_Your task_. Please output the line containing "Task: Click the Zeitraum label" and all lines that follow it in the data below, exactly, with no pictures.

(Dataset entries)
•••••

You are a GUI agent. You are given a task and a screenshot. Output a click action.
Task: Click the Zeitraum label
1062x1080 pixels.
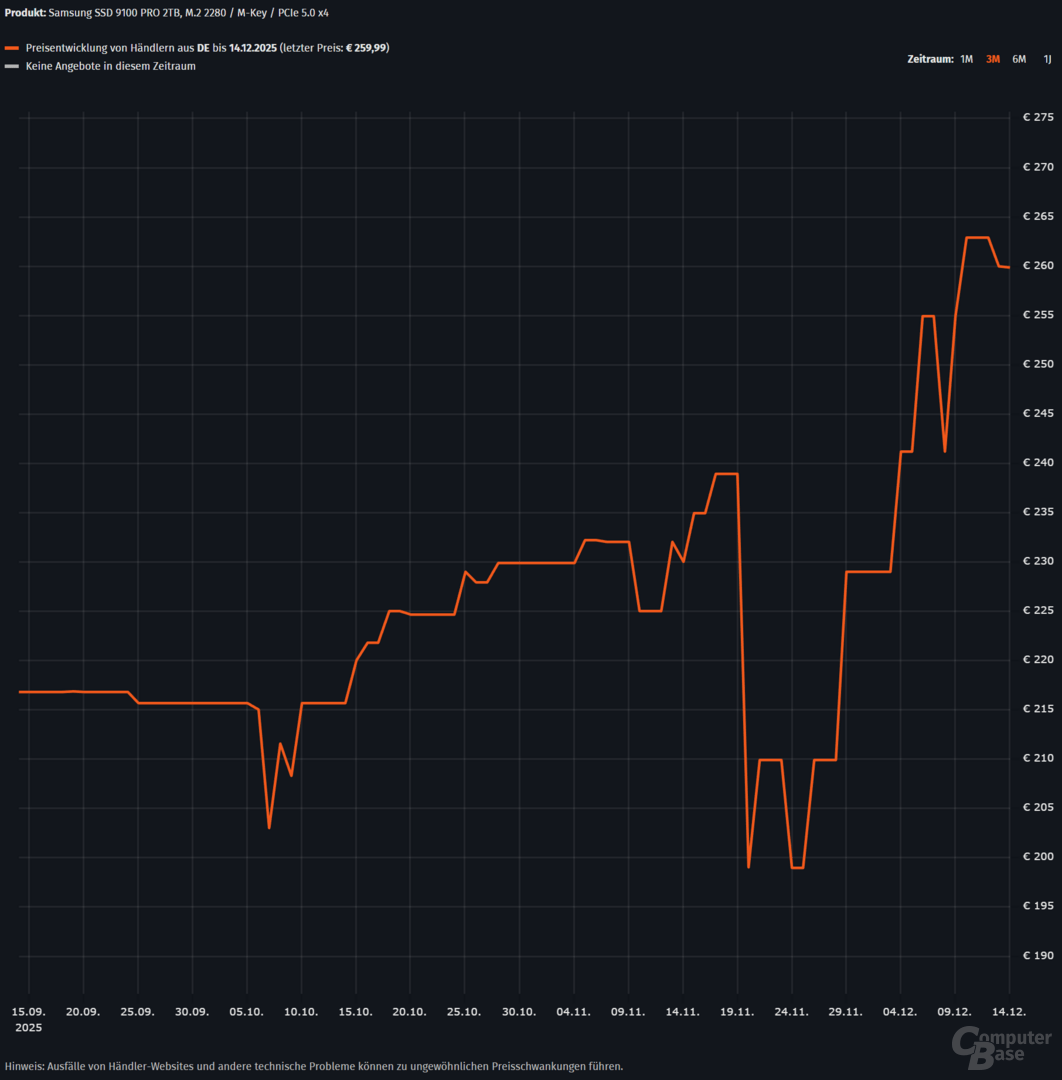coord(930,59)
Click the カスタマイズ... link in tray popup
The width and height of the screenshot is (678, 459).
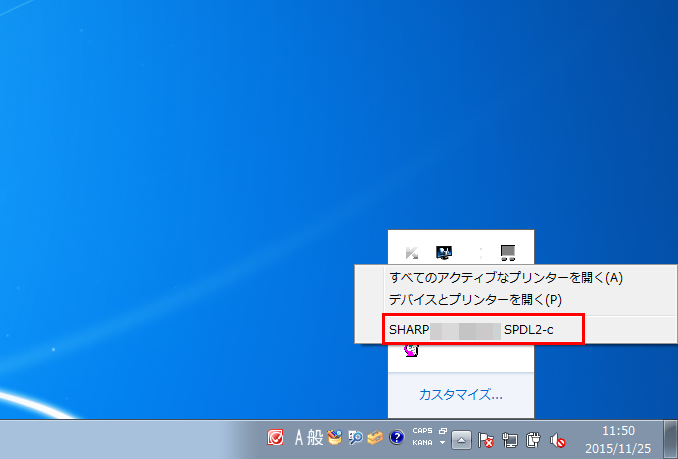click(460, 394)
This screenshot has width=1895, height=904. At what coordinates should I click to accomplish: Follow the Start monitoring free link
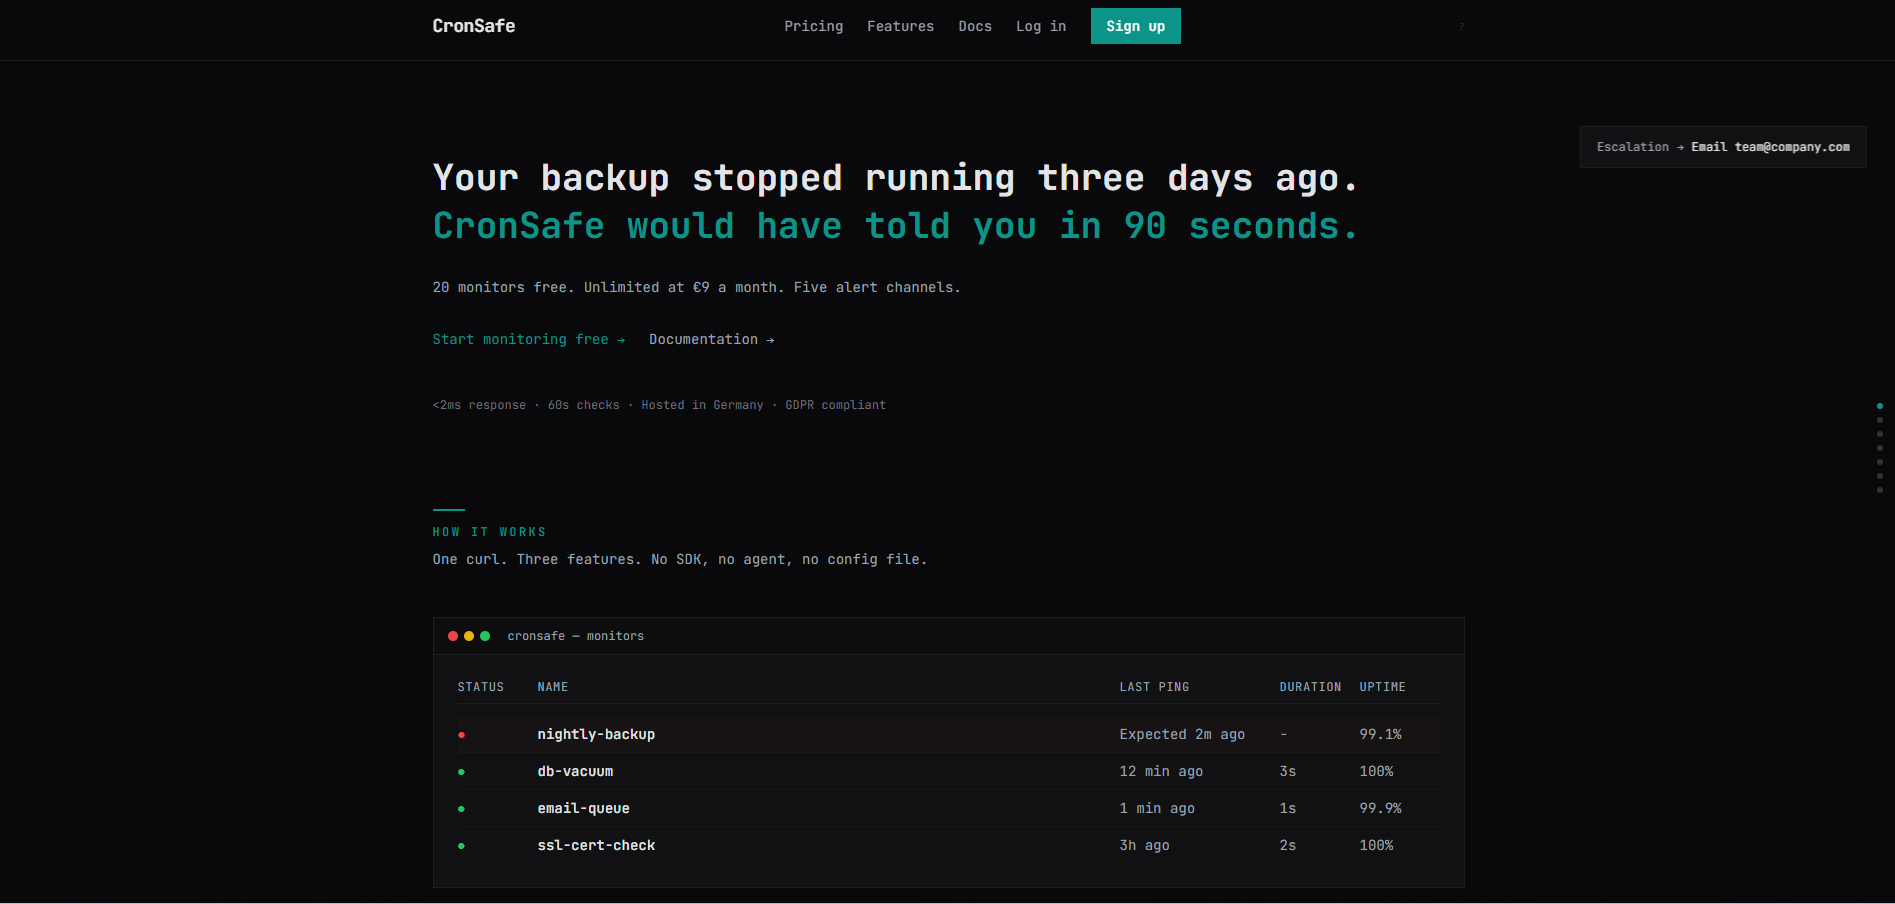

•••••

_Written reply_.
Task: Click the Zeitraum label
1062x1080 pixels.
coord(930,59)
Click the カスタマイズ... link in tray popup
The width and height of the screenshot is (678, 459).
click(460, 394)
This screenshot has width=1895, height=904. At what coordinates should I click to accomplish: Follow the Start monitoring free link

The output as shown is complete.